Cisco's Unified Communications release 7.0 adds support for Windows Mobile, in addition to Symbian and Blackberry. iPhone support is in the works, McConnell said, but Android support is not planned at this point. It also interoperates with collaboration suites from competitors such as Microsoft and IBM. McConnell said that the software suite no longer requires a router for connections from a remote location, such as a home.

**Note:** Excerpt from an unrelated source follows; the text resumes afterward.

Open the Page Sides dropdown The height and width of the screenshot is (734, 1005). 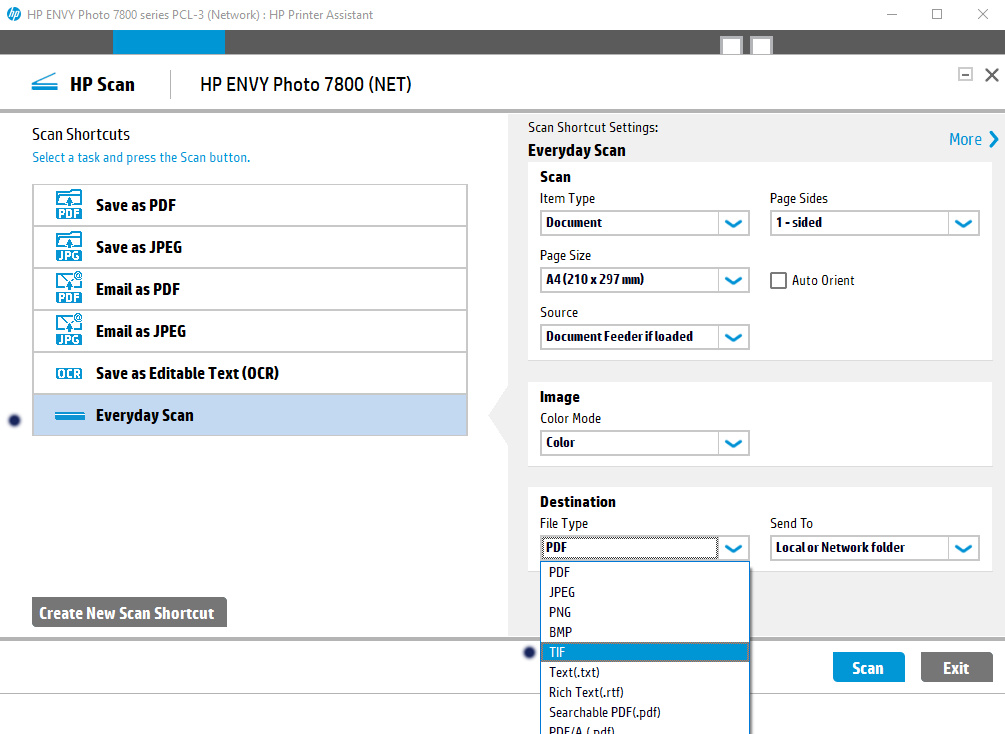pyautogui.click(x=962, y=222)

WebEx, the Web conferencing service that Cisco acquired in March 2007 for $3.2 billion, has been turned into a Web applications platform. WebEx Connect includes e-mail, calendaring, team spaces, bookmarking, and document sharing, and integrates with the Unified Communications portfolio. Like Salesforce.com, Facebook and other Web platforms, WebEx will allow third parties to build applications (widgets) that integrate with the platform and sell them through a marketplace. Cisco plans to add soft phone, video phone, speed dialing, and federated presence widgets.
PostPath and Jabber, two recent Cisco acquisitions, will be build into WebEx Connect for e-mail and instant messaging in the coming months, McConnell said. WebEx will be priced in the sub-$10 range per seat per month.
Cisco has also found a way to make its high-end, $300,000 TelePresence videoconferencing product more attractive to large corporations with multiple locations. Telepresence Expert on Demand provides integration with the Cisco Unified Contact Center, dealing with scenarios in which an expert can be summoned to a session. For example, a bank branch could call upon an expert in financial planning to meet with a customer via Telepresence.
"With the Telepresence system installed, you hit speed dial, which integrates with the Contact Center and rounds up an expert to address questions," McConnell said.
Most of Cisco's $40 billion in revenue comes from selling infrastructure to power networks and data centers. Don Proctor, senior vice president of Cisco's software group, called collaboration the "next phase of the Internet" and a $34 billion market opportunity. It's clear that Cisco hopes to bundle its communications hardware and software, creating collaborative infrastructure in a box, as it goes after more share of market and mind with its growing product portfolio.